Copy out the rows word for word, beginning with the line that contains "What do you" and ending with the line that contains "center [112, 355].", both included. Leave the pictures out of your copy.

▶ **Recorded information**
^^^^

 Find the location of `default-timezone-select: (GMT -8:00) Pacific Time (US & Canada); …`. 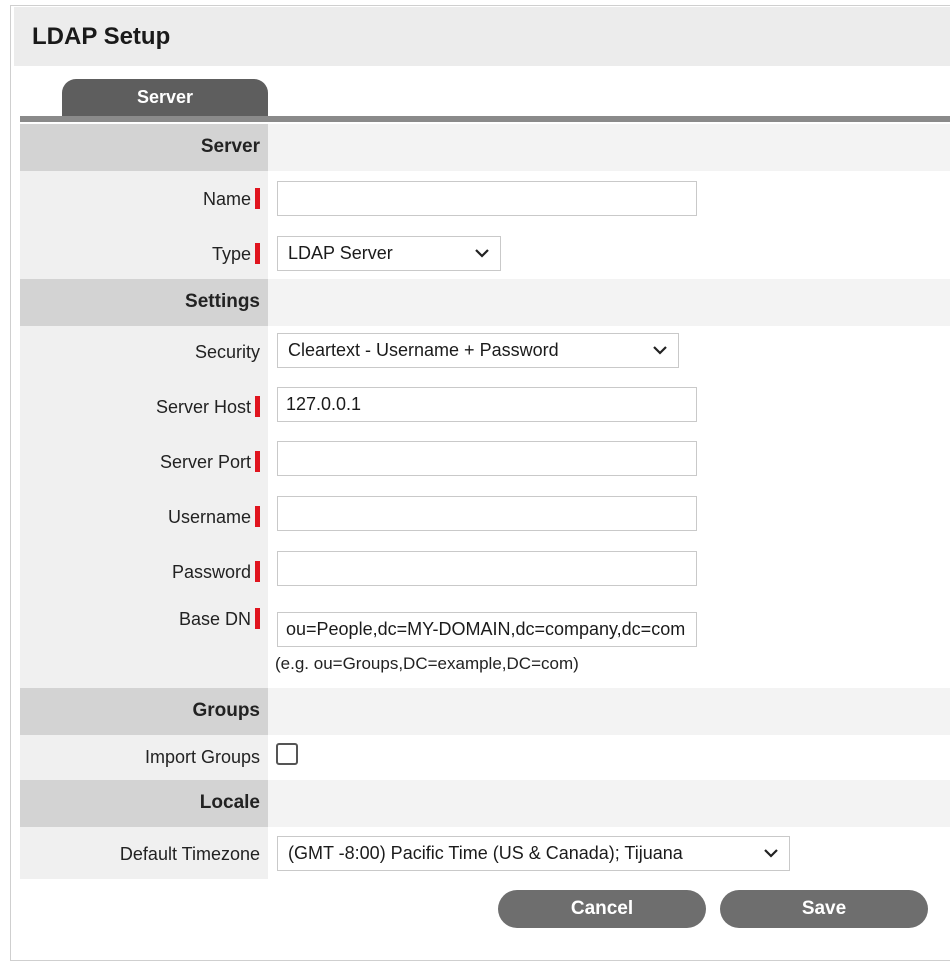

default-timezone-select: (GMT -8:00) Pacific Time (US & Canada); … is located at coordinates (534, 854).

^^^^

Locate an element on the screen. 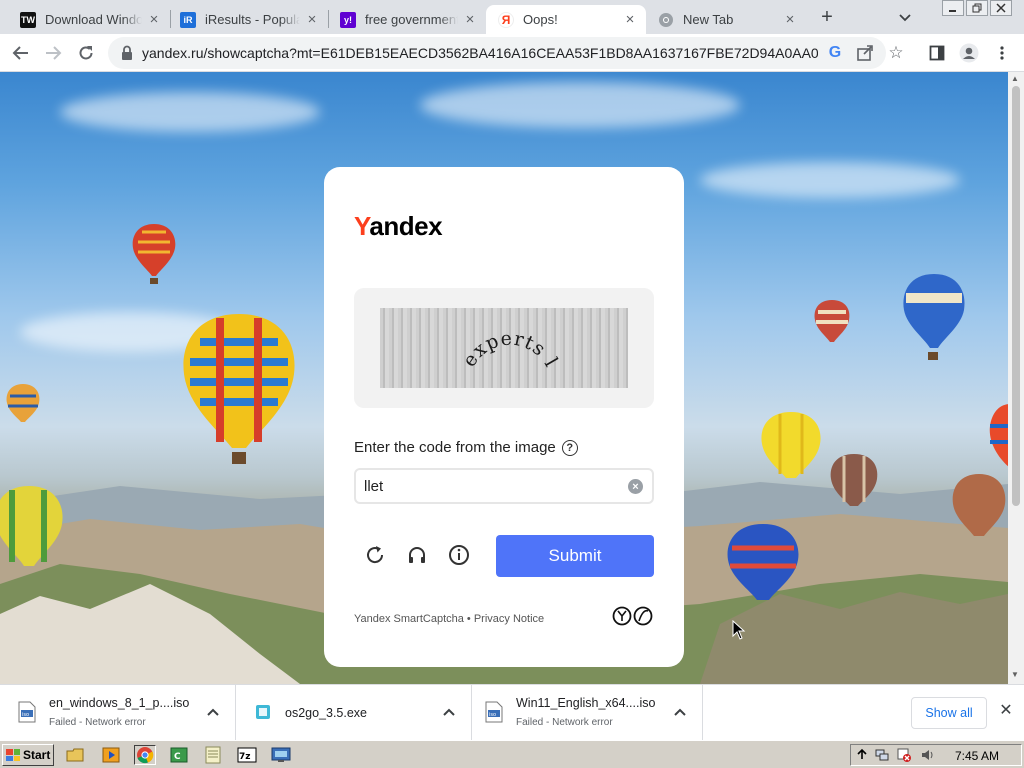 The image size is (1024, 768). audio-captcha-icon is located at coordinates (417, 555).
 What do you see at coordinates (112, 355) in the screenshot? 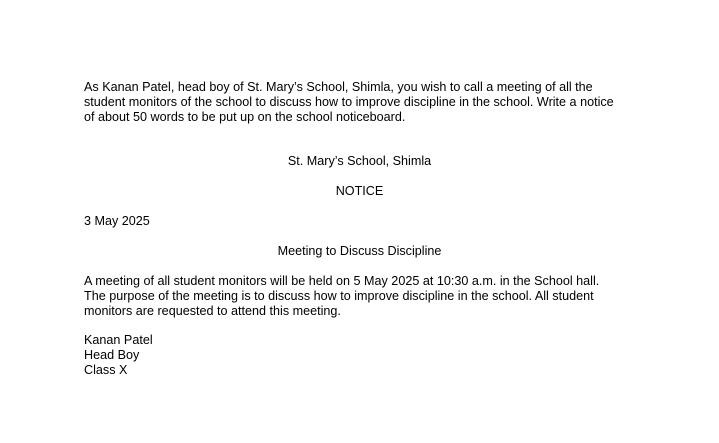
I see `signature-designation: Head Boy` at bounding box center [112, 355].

^^^^

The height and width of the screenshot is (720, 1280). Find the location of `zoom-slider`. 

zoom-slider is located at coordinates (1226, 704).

^^^^

▶ **Response area**
 What do you see at coordinates (112, 355) in the screenshot? 
I see `signature-designation: Head Boy` at bounding box center [112, 355].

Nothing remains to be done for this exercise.